## [Stated task]
Please copy all of the material below, reproducing every line without any change.

## [Listed entries]
"""

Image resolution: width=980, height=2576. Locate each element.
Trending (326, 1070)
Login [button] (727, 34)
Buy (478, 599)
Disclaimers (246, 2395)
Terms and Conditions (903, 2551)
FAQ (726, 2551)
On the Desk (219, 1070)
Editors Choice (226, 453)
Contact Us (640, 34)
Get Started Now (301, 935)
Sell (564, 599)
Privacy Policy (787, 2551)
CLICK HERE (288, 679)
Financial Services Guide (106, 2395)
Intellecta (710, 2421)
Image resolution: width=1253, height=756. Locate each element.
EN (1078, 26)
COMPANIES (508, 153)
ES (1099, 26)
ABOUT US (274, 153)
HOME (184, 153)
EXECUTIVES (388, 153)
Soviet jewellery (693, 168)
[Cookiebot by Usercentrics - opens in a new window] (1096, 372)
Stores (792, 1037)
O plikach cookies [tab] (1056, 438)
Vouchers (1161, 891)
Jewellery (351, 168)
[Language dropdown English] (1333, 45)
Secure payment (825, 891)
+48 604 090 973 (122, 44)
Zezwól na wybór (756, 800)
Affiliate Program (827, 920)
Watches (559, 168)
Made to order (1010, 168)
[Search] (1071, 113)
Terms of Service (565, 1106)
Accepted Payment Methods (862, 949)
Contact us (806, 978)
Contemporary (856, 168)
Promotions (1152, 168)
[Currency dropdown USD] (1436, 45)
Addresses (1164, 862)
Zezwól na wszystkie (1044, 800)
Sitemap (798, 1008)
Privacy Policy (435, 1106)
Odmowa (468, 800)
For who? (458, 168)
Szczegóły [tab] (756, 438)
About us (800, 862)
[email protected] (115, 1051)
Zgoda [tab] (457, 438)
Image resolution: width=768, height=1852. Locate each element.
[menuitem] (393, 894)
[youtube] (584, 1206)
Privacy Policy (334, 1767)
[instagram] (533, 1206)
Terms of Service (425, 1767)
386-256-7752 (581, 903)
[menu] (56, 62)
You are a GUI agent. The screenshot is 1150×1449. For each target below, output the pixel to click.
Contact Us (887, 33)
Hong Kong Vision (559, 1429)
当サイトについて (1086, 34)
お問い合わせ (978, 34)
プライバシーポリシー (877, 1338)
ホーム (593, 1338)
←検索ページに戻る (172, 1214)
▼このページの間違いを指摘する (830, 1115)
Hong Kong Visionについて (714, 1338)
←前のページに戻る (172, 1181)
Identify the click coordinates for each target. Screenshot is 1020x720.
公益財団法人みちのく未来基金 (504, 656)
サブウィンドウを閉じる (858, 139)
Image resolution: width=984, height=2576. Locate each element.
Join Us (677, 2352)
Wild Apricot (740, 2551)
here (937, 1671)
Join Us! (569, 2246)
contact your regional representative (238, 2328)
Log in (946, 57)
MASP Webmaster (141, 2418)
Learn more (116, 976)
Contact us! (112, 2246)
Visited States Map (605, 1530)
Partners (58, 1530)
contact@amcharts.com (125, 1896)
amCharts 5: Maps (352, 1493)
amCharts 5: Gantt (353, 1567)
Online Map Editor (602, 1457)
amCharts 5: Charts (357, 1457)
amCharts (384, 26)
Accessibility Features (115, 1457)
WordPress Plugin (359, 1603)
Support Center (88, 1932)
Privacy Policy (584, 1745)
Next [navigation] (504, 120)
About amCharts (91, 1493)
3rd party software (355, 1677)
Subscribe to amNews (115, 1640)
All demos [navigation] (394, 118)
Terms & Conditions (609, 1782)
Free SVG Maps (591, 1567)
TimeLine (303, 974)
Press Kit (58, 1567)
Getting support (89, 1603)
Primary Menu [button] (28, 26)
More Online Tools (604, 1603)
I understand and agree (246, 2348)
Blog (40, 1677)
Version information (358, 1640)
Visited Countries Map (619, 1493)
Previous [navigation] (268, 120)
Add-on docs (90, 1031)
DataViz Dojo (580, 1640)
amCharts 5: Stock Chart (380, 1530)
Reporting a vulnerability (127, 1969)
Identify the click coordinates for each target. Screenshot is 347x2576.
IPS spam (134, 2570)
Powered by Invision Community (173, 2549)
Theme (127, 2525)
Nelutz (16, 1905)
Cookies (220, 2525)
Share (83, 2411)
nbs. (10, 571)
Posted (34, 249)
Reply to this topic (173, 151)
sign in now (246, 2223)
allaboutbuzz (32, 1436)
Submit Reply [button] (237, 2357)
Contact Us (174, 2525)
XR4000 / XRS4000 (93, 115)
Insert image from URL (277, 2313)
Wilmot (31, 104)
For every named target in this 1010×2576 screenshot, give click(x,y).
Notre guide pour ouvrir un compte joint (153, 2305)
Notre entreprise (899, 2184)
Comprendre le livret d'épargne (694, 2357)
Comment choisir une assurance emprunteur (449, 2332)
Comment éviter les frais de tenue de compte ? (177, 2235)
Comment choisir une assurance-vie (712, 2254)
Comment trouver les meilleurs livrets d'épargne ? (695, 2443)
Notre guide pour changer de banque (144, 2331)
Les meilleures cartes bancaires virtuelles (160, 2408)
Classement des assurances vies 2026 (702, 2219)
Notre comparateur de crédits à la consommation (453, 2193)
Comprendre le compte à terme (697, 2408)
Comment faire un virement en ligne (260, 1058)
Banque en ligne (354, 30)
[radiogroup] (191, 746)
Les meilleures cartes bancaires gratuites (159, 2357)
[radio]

"""

## [The answer]
Image resolution: width=980, height=2576. Locate each element.
Trending (326, 1070)
Login [button] (727, 34)
Buy (478, 599)
Disclaimers (246, 2395)
Terms and Conditions (903, 2551)
FAQ (726, 2551)
On the Desk (219, 1070)
Editors Choice (226, 453)
Contact Us (640, 34)
Get Started Now (301, 935)
Sell (564, 599)
Privacy Policy (787, 2551)
CLICK HERE (288, 679)
Financial Services Guide (106, 2395)
Intellecta (710, 2421)
Image resolution: width=1253, height=756. Locate each element.
EN (1078, 26)
COMPANIES (508, 153)
ES (1099, 26)
ABOUT US (274, 153)
HOME (184, 153)
EXECUTIVES (388, 153)
Soviet jewellery (693, 168)
[Cookiebot by Usercentrics - opens in a new window] (1096, 372)
Stores (792, 1037)
O plikach cookies [tab] (1056, 438)
Vouchers (1161, 891)
Jewellery (351, 168)
[Language dropdown English] (1333, 45)
Secure payment (825, 891)
+48 604 090 973 (122, 44)
Zezwól na wybór (756, 800)
Affiliate Program (827, 920)
Watches (559, 168)
Made to order (1010, 168)
[Search] (1071, 113)
Terms of Service (565, 1106)
Accepted Payment Methods (862, 949)
Contact us (806, 978)
Contemporary (856, 168)
Promotions (1152, 168)
[Currency dropdown USD] (1436, 45)
Addresses (1164, 862)
Zezwól na wszystkie (1044, 800)
Sitemap (798, 1008)
Privacy Policy (435, 1106)
Odmowa (468, 800)
For who? (458, 168)
Szczegóły [tab] (756, 438)
About us (800, 862)
[email protected] (115, 1051)
Zgoda [tab] (457, 438)
Image resolution: width=768, height=1852. Locate each element.
[menuitem] (393, 894)
[youtube] (584, 1206)
Privacy Policy (334, 1767)
[instagram] (533, 1206)
Terms of Service (425, 1767)
386-256-7752 (581, 903)
[menu] (56, 62)
You are a GUI agent. The screenshot is 1150×1449. For each target below, output the pixel to click.
Contact Us (887, 33)
Hong Kong Vision (559, 1429)
当サイトについて (1086, 34)
お問い合わせ (978, 34)
プライバシーポリシー (877, 1338)
ホーム (593, 1338)
←検索ページに戻る (172, 1214)
▼このページの間違いを指摘する (830, 1115)
Hong Kong Visionについて (714, 1338)
←前のページに戻る (172, 1181)
Identify the click coordinates for each target. Screenshot is 1020x720.
公益財団法人みちのく未来基金 (504, 656)
サブウィンドウを閉じる (858, 139)
Image resolution: width=984, height=2576. Locate each element.
Join Us (677, 2352)
Wild Apricot (740, 2551)
here (937, 1671)
Join Us! (569, 2246)
contact your regional representative (238, 2328)
Log in (946, 57)
MASP Webmaster (141, 2418)
Learn more (116, 976)
Contact us! (112, 2246)
Visited States Map (605, 1530)
Partners (58, 1530)
contact@amcharts.com (125, 1896)
amCharts 5: Maps (352, 1493)
amCharts 5: Gantt (353, 1567)
Online Map Editor (602, 1457)
amCharts 5: Charts (357, 1457)
amCharts (384, 26)
Accessibility Features (115, 1457)
WordPress Plugin (359, 1603)
Support Center (88, 1932)
Privacy Policy (584, 1745)
Next [navigation] (504, 120)
About amCharts (91, 1493)
3rd party software (355, 1677)
Subscribe to amNews (115, 1640)
All demos [navigation] (394, 118)
Terms & Conditions (609, 1782)
Free SVG Maps (591, 1567)
TimeLine (303, 974)
Press Kit (58, 1567)
Getting support (89, 1603)
Primary Menu [button] (28, 26)
More Online Tools (604, 1603)
I understand and agree (246, 2348)
Blog (40, 1677)
Version information (358, 1640)
Visited Countries Map (619, 1493)
Previous [navigation] (268, 120)
Add-on docs (90, 1031)
DataViz Dojo (580, 1640)
amCharts 5: Stock Chart (380, 1530)
Reporting a vulnerability (127, 1969)
Identify the click coordinates for each target. Screenshot is 347x2576.
IPS spam (134, 2570)
Powered by Invision Community (173, 2549)
Theme (127, 2525)
Nelutz (16, 1905)
Cookies (220, 2525)
Share (83, 2411)
nbs. (10, 571)
Posted (34, 249)
Reply to this topic (173, 151)
sign in now (246, 2223)
allaboutbuzz (32, 1436)
Submit Reply [button] (237, 2357)
Contact Us (174, 2525)
XR4000 / XRS4000 (93, 115)
Insert image from URL (277, 2313)
Wilmot (31, 104)
For every named target in this 1010×2576 screenshot, give click(x,y).
Notre guide pour ouvrir un compte joint (153, 2305)
Notre entreprise (899, 2184)
Comprendre le livret d'épargne (694, 2357)
Comment choisir une assurance emprunteur (449, 2332)
Comment éviter les frais de tenue de compte ? (177, 2235)
Comment choisir une assurance-vie (712, 2254)
Comment trouver les meilleurs livrets d'épargne ? (695, 2443)
Notre guide pour changer de banque (144, 2331)
Les meilleures cartes bancaires virtuelles (160, 2408)
Classement des assurances vies 2026 (702, 2219)
Notre comparateur de crédits à la consommation (453, 2193)
Comprendre le compte à terme (697, 2408)
Comment faire un virement en ligne (260, 1058)
Banque en ligne (354, 30)
[radiogroup] (191, 746)
Les meilleures cartes bancaires gratuites (159, 2357)
[radio]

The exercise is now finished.